---- Data in this exercise

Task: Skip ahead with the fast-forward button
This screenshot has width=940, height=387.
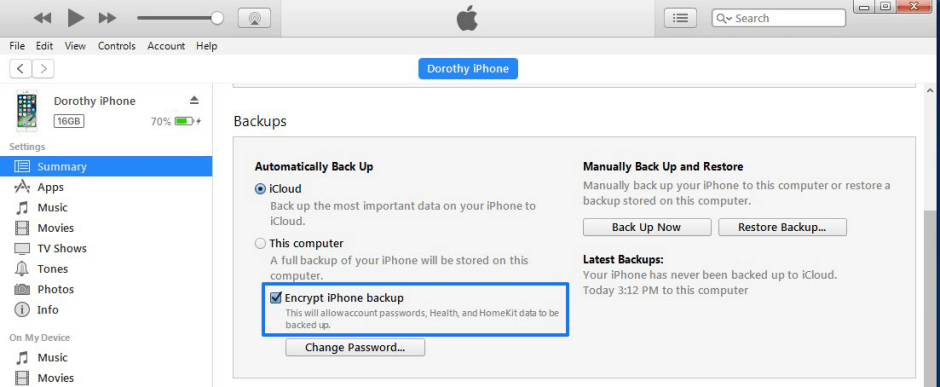Action: pyautogui.click(x=107, y=18)
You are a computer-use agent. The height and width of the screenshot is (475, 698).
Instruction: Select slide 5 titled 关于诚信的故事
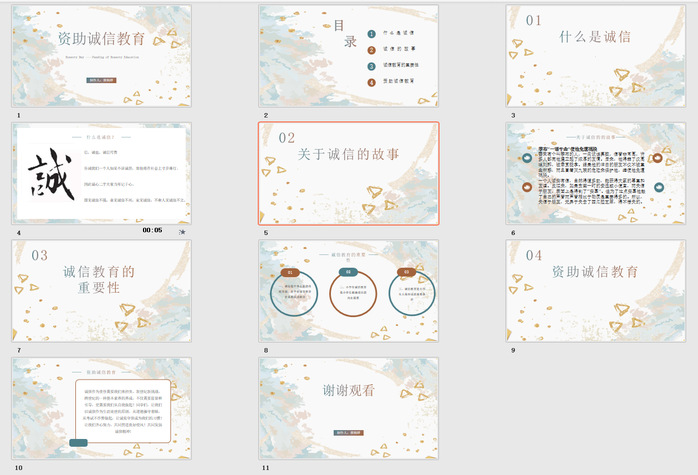(348, 172)
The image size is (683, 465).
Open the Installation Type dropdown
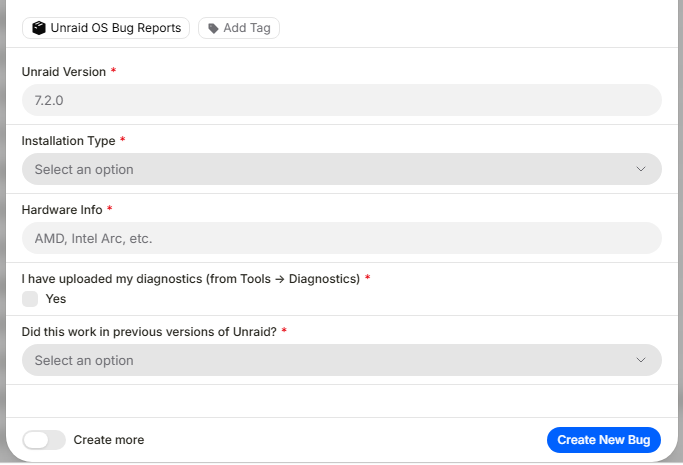click(342, 169)
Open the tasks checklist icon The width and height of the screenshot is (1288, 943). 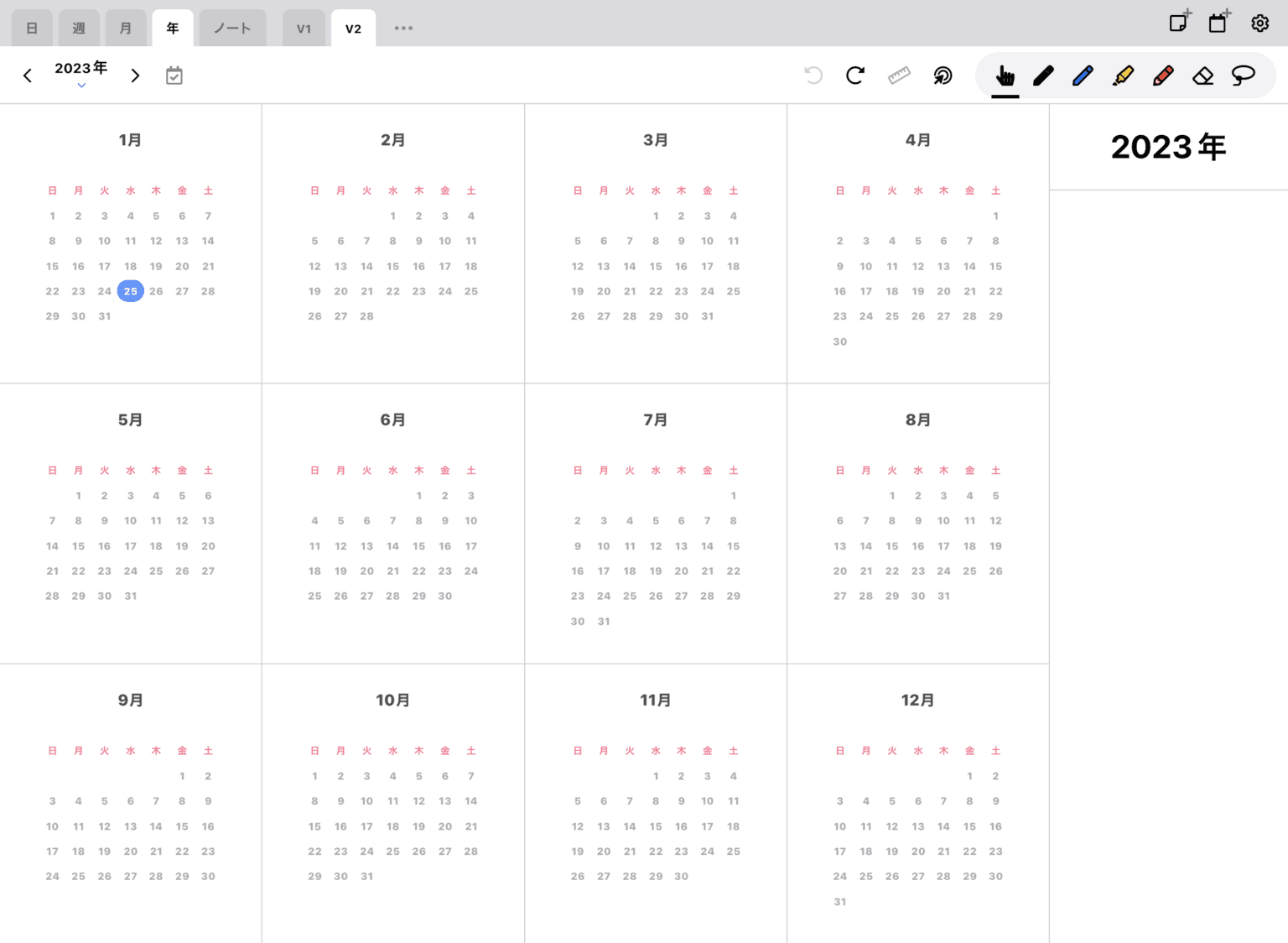[x=174, y=75]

--------

What is expected. Everything above from the line with "This screenshot has width=940, height=387." through the line with "The image size is (683, 465)." should be retyped exactly, and nothing else; omit pictures.

Solved problem.
This screenshot has width=940, height=387.
Action: pyautogui.click(x=107, y=18)
You are a computer-use agent. The height and width of the screenshot is (475, 698).
Instruction: Select slide 5 titled 关于诚信的故事
(348, 172)
The image size is (683, 465).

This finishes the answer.